松浦 美咲
05W1403020E 松浦美咲
今回江島様にお話いただいて一番印象的だったのは、一人ひとりの人間の存在についてである。
私は事前のリサーチにおいてJBICの設立目的や使命を見、JBICは政府に非常に近い立場であるという印象を受けた。さらにODAの一部であるから受身の面が強い機関ではないかというイメージまでもっていた。しかし、江島様のお話を伺って、JBICは一つの独立した機関であること、そしてそれを構成しているのは人間一人ひとりであるということを身にしみて感じた。これはJBICに限ったことではないだろう。大きな単位でものごとを考える時、忘れがちになってしまうが、そこにはそれぞれ考えや思いを持った人間が存在しているということに気付かされた。
江島様、そしてJBICが実践していることは、私個人としても見習うべきことが多いと強く感じた。嫌な相手でも、アポなしでも、何時間でも話を聞く。ものごとは決定する前に説明・相談する。(私は最近これを怠って失敗をしたばかりで、耳が痛かった。
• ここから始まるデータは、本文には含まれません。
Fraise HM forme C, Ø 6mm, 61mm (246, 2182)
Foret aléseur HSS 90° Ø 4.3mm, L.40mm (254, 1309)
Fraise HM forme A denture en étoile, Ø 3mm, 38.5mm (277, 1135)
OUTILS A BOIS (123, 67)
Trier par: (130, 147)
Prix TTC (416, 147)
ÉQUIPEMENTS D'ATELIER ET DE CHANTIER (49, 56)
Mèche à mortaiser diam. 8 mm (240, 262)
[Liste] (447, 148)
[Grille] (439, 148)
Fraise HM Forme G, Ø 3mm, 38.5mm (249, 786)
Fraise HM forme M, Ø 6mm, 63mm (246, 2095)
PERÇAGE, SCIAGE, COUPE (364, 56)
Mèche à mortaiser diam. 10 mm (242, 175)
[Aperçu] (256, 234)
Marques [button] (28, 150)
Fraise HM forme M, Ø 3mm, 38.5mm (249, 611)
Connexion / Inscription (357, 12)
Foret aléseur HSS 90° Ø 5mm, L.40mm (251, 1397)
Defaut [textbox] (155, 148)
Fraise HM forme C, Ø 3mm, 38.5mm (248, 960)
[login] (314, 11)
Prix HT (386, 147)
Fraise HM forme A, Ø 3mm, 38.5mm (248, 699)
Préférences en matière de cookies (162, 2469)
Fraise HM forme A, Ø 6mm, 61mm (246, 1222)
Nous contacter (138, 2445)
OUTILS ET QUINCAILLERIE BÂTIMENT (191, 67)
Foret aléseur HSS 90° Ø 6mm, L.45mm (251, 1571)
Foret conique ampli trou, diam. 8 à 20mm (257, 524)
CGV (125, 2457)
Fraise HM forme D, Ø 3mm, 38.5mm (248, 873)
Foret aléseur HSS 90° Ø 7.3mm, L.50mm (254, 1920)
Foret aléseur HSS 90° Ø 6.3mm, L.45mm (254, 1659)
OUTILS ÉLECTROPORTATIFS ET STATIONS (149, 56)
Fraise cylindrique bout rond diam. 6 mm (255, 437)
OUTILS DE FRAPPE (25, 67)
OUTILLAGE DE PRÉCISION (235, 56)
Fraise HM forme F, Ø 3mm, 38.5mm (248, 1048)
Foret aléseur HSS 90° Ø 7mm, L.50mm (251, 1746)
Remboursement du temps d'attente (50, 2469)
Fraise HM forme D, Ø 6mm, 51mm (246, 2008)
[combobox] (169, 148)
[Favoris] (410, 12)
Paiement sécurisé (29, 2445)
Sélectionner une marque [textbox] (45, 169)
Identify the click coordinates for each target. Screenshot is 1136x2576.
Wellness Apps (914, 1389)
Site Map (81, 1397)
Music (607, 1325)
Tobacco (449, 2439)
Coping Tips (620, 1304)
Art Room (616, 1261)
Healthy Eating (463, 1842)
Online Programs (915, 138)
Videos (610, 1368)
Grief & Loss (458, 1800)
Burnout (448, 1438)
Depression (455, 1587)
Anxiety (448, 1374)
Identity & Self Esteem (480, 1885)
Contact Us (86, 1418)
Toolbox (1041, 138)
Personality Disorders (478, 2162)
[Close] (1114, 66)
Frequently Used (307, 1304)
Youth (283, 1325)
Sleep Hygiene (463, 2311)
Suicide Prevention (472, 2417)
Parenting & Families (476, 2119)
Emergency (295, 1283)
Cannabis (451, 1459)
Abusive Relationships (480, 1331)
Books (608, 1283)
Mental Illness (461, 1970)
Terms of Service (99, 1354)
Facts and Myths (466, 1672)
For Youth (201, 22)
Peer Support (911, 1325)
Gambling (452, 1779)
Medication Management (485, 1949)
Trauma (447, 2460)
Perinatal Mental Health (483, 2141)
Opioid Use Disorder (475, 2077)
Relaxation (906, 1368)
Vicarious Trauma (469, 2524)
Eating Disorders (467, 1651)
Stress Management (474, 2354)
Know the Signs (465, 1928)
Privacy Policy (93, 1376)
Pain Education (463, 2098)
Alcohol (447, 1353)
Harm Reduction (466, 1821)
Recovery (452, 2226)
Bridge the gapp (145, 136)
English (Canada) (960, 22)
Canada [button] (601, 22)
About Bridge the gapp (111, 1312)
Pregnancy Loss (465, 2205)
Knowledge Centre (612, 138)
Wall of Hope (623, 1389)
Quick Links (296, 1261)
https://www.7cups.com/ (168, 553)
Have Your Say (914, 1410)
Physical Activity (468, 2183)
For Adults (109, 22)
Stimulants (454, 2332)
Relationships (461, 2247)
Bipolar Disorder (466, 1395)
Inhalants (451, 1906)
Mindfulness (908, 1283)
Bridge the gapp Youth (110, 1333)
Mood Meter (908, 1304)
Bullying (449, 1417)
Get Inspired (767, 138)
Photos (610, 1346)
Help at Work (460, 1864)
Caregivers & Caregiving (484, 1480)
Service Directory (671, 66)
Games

)日本の地方自治体という小規模なレベルでも行われているか疑問である。JBICという機関としてはもちろん、そこに所属している一人ひとりが地域に密着し、素晴らしい行動をとっているからこそ、スリランカでの信頼を得ることができたのだと思う。
江島様にとってのdevelopmentとは、「途上国の人々が、明日の食料のことではなく5年後、10年後の国や地球のことを考えられるようにすること」とおっしゃっていた。その場ではただ感動していたのだが、後になってひっかかるものがあった。現在先進国である日本でも、私たちは将来の日本や世界全体のことを考えられているだろうか、という疑問である。たしかに「将来の日本」について心配はしている。しかし、例えば先の選挙において、注目された政策課題の大部分を占めたのは社会保障制度であった(新聞社の世論調査による)。年金問題等は自らの近い将来の心配である。ということは、私たちもまだ十分にdevelopmentできていないことになる。江島様の目指していることは、国を問わず、私たち人間にとって共通の課題ではないだろうか。
少し話はそれるが、プレゼン班が指摘した「援助は政府間で行っているため、シンハラ優先になっている」といった内容の資料は私もいくつか目にしてきた。しかし、江島様にとってその着眼点は新鮮であるとのことだった。そして今行っているプロジェクトは徹底的な調査を通して厳選されたものであること、逆に調査ができない為に北東部には援助が行き届かなかったこと、今後北東部の援助を進めるにあたり「逆のねたみ」を抱く人がいることなど、現場で活動している方にしかわからないことを教えて下さった。他にも、江島様はさらっとふれられただけだが私には思いもよらないことが多々あった。改めて、身の回りに溢れている情報をcriticalに読むことの難しさ、またその重要性を考えさせられた。
最後に、今回足の調子が悪いにもかかわらず遠くまでお越しくださった上、「この様な場は大切にしたい」とまたの機会もこころよく引き受けてくださった江島様、現場での貴重なお話に加え、一人の人間として学ぶべきことをたくさんお話いただいたことに感謝申し上げます。